Robert and Mary Bagg‘s accomplishment in the literary biography, Let Us Watch Richard Wilbur (University of Massachusetts Press, 2017) is remarkable for its sensitivity, range, and timeliness, appearing as it did the same year of Wilbur’s death. It is a rare thing for a biographer (or, in this case, a team of biographers) to have a cooperative subject whose trust, the result of years of collegial friendship and mutual regard, provided access to interviews and documents (including unpublished journals; private correspondence with many people, including some of the giants of twentieth century literature such as Bishop, Lowell, Berryman and Merrill; family archives; and a series of interviews with Wilbur, and with his wife, Charlee (1922 to 2007), to whose memory the biography is dedicated.)
Richard Wilbur (1921 to 2017) published his first in a string of distinguished collections of poetry (as well as essays and translations) in 1947. When poet and critic Louise Bogan reviewed that debut volume, The Beautiful Changes, for The New Yorker Magazine, she concluded, “Let us watch Richard Wilbur.
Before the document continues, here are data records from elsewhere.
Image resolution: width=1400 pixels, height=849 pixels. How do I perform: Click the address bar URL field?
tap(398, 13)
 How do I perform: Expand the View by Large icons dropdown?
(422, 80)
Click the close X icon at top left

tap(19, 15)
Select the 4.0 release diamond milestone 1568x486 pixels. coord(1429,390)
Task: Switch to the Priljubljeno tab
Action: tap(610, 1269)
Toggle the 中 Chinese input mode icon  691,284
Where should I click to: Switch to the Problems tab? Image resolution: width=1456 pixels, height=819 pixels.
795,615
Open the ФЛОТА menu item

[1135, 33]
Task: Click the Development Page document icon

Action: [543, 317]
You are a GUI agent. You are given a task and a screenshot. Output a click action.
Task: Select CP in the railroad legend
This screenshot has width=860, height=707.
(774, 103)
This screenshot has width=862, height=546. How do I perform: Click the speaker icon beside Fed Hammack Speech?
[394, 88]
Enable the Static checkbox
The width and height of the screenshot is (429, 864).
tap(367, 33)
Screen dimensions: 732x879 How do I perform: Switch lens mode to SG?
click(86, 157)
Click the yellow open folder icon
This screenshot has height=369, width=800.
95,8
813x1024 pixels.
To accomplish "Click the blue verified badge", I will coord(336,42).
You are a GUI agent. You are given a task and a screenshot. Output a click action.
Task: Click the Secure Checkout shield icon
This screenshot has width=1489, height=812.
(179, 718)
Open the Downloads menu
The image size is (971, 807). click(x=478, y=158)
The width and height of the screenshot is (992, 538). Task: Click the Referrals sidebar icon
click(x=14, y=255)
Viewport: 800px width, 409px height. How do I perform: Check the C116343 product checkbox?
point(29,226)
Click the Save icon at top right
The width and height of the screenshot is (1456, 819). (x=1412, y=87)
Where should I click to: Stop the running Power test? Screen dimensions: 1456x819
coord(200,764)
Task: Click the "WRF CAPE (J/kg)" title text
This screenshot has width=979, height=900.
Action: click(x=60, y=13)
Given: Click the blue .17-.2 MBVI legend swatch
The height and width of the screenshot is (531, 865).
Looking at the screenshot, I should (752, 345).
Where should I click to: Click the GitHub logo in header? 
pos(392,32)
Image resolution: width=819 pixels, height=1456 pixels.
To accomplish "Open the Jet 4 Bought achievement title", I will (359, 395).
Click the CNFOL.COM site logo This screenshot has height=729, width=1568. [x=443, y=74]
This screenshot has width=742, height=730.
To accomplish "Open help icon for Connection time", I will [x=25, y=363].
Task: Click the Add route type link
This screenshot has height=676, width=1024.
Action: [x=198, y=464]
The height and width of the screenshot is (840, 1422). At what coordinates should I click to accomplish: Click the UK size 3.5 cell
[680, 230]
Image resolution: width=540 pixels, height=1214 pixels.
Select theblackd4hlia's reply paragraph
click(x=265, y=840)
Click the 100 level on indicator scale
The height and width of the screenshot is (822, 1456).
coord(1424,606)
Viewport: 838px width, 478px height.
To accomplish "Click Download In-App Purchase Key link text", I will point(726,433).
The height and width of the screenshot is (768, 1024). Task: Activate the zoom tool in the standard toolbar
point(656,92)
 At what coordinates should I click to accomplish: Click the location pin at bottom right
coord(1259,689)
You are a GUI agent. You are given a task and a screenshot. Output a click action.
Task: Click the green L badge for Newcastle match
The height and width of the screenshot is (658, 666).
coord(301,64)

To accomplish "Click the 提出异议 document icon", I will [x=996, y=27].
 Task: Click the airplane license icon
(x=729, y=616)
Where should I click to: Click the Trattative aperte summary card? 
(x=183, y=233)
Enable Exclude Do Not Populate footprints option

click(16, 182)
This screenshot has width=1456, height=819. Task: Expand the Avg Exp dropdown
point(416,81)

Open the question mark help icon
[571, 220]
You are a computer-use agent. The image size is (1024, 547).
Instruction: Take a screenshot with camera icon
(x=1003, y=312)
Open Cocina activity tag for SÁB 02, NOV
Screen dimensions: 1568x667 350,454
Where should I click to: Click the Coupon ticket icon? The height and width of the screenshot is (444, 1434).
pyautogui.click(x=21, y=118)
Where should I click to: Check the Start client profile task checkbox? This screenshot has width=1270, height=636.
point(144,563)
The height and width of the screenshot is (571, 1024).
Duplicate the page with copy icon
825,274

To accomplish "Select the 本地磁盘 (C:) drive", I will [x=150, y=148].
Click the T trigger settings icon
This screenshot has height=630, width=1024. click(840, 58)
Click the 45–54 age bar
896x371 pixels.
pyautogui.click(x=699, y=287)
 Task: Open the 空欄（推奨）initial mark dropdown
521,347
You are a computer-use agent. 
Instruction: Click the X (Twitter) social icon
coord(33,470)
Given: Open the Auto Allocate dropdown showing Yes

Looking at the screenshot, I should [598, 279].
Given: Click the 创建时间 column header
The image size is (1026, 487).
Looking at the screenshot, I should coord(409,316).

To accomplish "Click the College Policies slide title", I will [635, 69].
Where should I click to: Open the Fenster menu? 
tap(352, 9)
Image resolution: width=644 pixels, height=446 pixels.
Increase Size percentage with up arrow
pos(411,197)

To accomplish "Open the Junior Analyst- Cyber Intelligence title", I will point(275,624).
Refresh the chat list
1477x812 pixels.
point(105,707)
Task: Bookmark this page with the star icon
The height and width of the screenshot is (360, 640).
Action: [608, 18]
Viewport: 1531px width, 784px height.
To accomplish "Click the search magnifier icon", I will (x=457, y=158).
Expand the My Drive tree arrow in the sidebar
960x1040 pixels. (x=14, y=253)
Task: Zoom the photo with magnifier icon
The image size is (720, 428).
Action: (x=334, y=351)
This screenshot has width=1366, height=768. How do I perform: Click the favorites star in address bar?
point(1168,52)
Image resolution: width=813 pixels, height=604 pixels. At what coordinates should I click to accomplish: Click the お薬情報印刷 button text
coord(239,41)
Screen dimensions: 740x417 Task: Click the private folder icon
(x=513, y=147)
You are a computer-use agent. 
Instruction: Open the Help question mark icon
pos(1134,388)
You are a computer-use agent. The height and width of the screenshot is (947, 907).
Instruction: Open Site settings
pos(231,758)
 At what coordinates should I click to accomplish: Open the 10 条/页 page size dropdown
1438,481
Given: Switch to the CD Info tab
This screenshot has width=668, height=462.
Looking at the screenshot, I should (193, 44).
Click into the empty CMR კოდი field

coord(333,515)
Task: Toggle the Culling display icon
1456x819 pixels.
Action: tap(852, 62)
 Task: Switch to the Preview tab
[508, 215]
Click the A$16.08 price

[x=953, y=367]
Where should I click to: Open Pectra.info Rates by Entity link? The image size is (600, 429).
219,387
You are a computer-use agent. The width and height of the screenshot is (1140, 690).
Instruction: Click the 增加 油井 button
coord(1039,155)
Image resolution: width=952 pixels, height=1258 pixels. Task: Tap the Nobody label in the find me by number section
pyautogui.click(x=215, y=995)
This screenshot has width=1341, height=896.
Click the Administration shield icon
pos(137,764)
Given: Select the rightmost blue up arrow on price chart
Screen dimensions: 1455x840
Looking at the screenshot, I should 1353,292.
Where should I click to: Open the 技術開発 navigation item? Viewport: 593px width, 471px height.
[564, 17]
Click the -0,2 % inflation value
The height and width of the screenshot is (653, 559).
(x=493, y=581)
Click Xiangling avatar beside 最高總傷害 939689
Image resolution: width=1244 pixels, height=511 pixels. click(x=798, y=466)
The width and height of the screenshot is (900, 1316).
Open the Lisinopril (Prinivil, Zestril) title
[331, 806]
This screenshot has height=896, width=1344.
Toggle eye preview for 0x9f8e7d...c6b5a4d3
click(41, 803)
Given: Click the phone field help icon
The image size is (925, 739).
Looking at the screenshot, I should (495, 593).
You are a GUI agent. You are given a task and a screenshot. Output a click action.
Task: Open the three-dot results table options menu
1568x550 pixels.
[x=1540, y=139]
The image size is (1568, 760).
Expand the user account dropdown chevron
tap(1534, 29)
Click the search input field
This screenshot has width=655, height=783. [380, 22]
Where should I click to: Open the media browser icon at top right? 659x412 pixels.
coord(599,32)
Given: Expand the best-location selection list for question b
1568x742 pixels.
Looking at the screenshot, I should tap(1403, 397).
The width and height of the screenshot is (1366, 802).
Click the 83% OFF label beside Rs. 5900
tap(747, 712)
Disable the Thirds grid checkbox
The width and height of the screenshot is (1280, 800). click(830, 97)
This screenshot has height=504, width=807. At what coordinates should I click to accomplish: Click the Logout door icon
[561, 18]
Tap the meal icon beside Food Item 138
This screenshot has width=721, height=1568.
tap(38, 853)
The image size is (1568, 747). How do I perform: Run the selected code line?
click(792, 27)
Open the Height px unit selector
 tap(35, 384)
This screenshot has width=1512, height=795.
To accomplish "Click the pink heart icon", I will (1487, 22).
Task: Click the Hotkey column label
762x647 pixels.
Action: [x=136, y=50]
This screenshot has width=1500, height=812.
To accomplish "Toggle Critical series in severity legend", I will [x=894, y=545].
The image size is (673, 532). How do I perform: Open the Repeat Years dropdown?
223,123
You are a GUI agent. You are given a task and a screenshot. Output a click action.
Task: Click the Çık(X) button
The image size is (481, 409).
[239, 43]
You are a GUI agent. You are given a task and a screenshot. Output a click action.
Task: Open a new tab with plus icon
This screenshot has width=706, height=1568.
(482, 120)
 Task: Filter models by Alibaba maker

He is composed of valid ingredients.”
Indeed. Wilbur’s accolades are numerous, lofty, and deserved. (Two Pulitzer Prizes, a term as Poet Laureate of the United States, and too many prizes and publications to count for his own poetry and prose, as well as distinguished teaching and incredibly accomplished translations of French writers, especially successfully with Moliere’s plays.) What most impresses me is his formal skill, deep humanity, and sense of order and humor. Such poems as “A Hole in the Floor”, “Love Calls Us to the Things of This World”, “Junk”, “Cottage Street, 1953”, and “Advice to a Prophet”, among many, many others, along with his translation of “Tartuffe” make him a perennial teacher of mine, even though I never met him. His restraint, artistry, extensive learning worn gracefully and lightly, and his sense of humanity make his poems always current favorites with me.
Context for Poem “Elegances”:
The poem today is an homage to Richard Wilbur, a writer whose verse is as elegant and muscular as any I have encountered.